Ordered that the order is reversed insofar as appealed from, on the law, with costs, and those branches of the motion which were to dismiss the second cause of action based on lack of informed consent and to strike from the plaintiffs' bills of particulars all references to lack of informed consent are granted.
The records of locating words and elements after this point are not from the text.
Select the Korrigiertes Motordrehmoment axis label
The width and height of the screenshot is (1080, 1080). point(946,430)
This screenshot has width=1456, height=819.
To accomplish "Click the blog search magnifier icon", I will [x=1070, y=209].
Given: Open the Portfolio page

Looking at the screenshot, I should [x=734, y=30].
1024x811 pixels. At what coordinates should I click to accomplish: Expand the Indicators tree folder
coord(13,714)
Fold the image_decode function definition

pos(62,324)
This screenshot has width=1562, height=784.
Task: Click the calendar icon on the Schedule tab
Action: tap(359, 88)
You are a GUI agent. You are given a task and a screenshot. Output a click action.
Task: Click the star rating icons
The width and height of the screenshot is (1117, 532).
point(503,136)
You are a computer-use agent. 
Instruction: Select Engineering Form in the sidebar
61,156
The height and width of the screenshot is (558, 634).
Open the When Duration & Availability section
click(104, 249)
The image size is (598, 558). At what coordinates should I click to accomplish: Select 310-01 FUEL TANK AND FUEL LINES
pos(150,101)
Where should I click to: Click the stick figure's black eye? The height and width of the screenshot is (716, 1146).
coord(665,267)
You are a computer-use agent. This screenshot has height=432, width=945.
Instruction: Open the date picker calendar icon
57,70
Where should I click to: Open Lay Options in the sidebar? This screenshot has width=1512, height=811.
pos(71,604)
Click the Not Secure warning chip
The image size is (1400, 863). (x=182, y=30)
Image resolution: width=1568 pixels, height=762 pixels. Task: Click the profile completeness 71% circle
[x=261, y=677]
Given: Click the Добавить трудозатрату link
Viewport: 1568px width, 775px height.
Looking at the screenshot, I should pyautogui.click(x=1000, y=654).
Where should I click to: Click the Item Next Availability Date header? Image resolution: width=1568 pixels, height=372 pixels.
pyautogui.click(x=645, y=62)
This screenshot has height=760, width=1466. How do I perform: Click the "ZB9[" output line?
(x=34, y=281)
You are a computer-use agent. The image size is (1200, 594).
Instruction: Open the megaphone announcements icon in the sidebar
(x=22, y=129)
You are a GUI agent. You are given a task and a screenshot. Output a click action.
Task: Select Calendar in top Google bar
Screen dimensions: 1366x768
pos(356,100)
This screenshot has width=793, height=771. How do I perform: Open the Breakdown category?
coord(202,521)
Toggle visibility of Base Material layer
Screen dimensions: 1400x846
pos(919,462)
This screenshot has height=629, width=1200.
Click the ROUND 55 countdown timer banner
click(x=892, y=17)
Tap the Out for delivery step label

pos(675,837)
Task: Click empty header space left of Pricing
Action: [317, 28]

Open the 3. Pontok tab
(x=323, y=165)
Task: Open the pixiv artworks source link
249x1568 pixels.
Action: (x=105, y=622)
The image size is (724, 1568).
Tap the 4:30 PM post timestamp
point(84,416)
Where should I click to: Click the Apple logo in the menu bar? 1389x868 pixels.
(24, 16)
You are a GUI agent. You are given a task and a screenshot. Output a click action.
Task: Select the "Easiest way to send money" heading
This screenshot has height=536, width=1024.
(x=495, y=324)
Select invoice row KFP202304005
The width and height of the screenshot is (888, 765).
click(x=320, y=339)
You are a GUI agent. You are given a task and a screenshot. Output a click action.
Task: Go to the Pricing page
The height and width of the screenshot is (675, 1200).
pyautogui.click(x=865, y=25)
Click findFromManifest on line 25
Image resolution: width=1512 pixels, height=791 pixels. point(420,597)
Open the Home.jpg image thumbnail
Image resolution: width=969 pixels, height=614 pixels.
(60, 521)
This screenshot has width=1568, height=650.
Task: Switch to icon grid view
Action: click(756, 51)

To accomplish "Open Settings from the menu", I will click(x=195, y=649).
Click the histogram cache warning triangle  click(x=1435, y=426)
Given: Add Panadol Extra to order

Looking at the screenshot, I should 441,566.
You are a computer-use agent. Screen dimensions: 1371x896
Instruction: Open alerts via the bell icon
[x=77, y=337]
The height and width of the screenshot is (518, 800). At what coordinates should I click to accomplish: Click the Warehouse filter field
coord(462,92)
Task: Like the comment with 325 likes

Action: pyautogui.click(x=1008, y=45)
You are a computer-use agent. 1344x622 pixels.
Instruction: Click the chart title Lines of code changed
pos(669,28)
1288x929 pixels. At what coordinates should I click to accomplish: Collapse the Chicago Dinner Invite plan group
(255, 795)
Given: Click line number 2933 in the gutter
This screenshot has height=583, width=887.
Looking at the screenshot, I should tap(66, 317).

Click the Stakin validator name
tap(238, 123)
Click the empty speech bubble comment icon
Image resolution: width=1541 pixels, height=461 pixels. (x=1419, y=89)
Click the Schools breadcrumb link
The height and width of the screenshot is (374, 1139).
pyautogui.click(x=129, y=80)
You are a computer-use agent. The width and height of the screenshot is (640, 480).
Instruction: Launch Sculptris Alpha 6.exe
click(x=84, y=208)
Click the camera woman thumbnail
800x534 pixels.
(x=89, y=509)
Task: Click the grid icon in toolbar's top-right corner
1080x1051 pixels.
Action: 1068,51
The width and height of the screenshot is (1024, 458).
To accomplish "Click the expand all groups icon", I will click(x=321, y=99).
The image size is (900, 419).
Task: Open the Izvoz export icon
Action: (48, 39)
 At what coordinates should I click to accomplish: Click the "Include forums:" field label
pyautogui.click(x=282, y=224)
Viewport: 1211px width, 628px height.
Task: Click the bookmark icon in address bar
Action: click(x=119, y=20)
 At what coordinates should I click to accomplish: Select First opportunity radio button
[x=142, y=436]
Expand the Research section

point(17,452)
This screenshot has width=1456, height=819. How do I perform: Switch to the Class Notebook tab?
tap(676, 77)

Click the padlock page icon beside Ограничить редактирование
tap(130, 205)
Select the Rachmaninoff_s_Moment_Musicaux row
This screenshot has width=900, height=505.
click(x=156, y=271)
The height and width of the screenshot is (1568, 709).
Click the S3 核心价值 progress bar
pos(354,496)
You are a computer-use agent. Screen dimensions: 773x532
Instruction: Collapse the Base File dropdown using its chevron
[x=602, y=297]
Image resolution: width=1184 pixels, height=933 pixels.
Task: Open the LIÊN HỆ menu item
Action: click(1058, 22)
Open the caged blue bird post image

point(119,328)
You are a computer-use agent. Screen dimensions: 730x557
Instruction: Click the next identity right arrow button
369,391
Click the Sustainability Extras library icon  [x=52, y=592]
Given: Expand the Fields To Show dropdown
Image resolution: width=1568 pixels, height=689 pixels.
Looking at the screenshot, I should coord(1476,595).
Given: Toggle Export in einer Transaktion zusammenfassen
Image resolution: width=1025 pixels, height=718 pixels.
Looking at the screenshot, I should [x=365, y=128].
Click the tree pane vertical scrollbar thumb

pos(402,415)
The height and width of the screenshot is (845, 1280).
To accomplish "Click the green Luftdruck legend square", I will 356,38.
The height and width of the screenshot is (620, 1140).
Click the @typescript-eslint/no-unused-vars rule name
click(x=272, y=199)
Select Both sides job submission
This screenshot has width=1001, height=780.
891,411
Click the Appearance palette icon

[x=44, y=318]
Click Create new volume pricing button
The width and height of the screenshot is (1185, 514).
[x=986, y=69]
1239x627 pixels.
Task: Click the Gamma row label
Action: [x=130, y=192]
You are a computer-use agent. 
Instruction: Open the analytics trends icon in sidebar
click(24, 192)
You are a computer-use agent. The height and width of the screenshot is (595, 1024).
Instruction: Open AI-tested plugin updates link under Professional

The Supreme Court erred in denying those branches of the appellants' motion which were to dismiss the second cause of action based on lack of informed consent and to strike from the plaintiffs' bills of particulars all references to lack of informed consent. In a cause of action to recover damages based upon a claim of lack of informed consent, the pleadings must establish, inter alia, that there was "some unconsented-to affirmative violation of the plaintiff's physical integrity" (Hecht v Kaplan, 221 AD2d 100, 103 [1996]; see Public Health Law § 2805-d [2] [b]). The plaintiffs' allegations in the complaint, the bills of particulars, and the supplemental bills of particulars failed [*2]to state a cause of action based on lack of informed consent (see Public Health Law § 2805-d [2] [b]; Sample v Levada, 8 AD3d 465, 467 [2004]; Campea v Mitra, 267 AD2d 190, 191 [1999]; Schel v Roth, 242 AD2d 697, 698 [1997]). Ritter, J.P., Smith, Rivera and Lifson, JJ., concur.